[[ Task data open ]]

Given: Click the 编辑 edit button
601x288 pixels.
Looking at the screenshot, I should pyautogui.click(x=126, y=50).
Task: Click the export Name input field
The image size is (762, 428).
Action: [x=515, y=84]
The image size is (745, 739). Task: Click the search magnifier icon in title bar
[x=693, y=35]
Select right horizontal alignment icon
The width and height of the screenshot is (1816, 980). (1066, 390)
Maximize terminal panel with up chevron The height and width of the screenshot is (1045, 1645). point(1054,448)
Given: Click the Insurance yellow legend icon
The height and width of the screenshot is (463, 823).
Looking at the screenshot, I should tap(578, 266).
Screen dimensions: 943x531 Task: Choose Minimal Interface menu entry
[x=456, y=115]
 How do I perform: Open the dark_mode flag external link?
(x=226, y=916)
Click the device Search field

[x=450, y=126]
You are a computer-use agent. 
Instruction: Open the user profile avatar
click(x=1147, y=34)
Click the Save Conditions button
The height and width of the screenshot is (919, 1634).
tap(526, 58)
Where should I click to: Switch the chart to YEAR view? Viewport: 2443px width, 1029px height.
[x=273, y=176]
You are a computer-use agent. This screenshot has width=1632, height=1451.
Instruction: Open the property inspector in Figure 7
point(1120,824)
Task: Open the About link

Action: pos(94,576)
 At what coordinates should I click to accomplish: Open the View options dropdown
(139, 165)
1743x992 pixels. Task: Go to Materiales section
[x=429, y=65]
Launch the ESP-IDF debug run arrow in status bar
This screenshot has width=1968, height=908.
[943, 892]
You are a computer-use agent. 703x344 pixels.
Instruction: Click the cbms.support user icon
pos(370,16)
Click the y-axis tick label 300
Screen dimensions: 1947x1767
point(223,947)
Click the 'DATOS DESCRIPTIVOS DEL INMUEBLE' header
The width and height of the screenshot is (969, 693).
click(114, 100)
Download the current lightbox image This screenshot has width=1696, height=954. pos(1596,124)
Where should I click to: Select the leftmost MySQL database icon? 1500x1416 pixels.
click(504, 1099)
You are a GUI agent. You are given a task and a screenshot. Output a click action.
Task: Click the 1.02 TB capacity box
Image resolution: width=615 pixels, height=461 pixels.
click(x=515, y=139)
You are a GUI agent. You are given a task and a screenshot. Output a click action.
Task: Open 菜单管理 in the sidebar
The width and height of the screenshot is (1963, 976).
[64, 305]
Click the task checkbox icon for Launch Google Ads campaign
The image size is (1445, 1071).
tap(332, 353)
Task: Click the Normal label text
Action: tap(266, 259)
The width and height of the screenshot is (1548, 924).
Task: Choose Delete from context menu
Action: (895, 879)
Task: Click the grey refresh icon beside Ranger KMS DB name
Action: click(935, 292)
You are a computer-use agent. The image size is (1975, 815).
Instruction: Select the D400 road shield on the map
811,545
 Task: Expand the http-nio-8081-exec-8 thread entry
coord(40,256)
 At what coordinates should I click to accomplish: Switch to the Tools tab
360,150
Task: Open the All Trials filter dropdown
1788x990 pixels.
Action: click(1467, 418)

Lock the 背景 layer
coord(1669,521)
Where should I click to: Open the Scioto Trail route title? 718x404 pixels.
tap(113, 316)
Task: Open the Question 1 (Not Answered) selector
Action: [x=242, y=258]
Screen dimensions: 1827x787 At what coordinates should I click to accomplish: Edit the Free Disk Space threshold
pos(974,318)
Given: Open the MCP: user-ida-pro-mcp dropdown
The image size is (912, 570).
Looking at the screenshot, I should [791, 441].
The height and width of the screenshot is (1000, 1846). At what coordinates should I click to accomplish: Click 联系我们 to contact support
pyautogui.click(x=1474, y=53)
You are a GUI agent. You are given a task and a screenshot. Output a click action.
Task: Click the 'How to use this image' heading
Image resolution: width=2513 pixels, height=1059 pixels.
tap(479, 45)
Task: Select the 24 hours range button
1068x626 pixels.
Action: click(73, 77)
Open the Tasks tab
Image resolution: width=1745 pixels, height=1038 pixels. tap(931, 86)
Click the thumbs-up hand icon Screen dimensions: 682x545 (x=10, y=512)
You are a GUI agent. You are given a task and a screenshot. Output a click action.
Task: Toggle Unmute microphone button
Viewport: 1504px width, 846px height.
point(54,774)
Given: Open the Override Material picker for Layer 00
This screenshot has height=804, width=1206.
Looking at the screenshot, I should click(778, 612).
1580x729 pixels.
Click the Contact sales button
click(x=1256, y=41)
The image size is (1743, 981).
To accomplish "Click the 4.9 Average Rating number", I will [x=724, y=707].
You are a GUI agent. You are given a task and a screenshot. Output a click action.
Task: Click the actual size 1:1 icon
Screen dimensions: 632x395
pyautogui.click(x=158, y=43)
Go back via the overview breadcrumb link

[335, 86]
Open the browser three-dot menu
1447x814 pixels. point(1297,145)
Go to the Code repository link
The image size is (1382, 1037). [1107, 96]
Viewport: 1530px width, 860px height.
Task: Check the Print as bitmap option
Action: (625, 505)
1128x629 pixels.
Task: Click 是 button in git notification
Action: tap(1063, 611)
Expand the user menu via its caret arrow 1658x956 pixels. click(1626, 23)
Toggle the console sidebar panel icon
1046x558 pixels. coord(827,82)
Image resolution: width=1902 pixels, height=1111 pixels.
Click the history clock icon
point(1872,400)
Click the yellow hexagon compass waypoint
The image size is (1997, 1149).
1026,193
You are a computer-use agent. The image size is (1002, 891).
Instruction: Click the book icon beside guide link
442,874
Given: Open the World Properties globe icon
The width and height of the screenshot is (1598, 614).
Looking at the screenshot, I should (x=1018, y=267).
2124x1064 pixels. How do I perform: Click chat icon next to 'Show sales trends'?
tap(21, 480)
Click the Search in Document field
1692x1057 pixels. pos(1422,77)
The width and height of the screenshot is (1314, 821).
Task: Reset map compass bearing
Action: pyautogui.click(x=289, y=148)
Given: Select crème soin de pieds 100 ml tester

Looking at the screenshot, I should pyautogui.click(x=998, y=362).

[[ Task data closed ]]

• Assignment:
Locate the line that contains "2124x1064 pixels. How", then please quote it and every line after it to the end of the entries above, exactly and with nothing else.

• Reply:
2124x1064 pixels. How do I perform: Click chat icon next to 'Show sales trends'?
tap(21, 480)
Click the Search in Document field
1692x1057 pixels. pos(1422,77)
The width and height of the screenshot is (1314, 821).
Task: Reset map compass bearing
Action: pyautogui.click(x=289, y=148)
Given: Select crème soin de pieds 100 ml tester

Looking at the screenshot, I should pyautogui.click(x=998, y=362).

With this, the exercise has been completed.